=== Data provided ===

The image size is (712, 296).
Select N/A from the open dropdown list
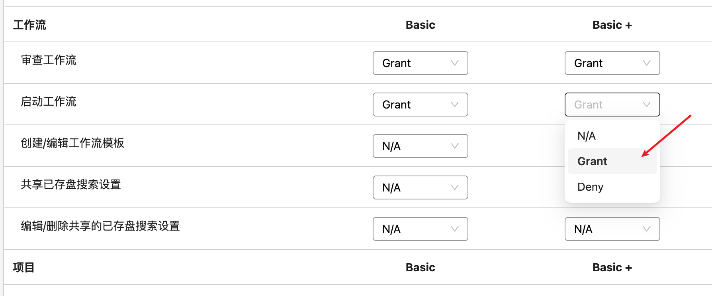click(x=587, y=136)
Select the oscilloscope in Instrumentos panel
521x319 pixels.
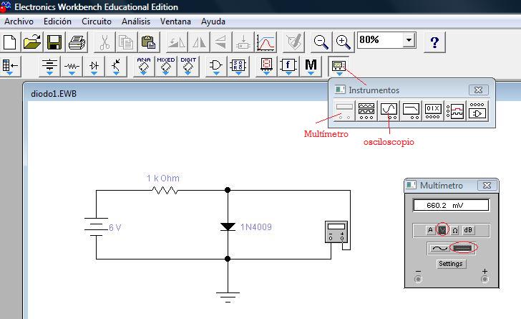point(389,110)
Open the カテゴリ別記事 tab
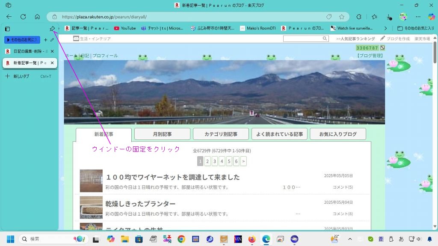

===

About this task ::
Take the listing above and retype it exactly. Its pictures are to be omitted.

Exercise response ::
The image size is (712, 296).
Select N/A from the open dropdown list
click(x=587, y=136)
Select the oscilloscope in Instrumentos panel
521x319 pixels.
point(389,110)
Open the カテゴリ別記事 tab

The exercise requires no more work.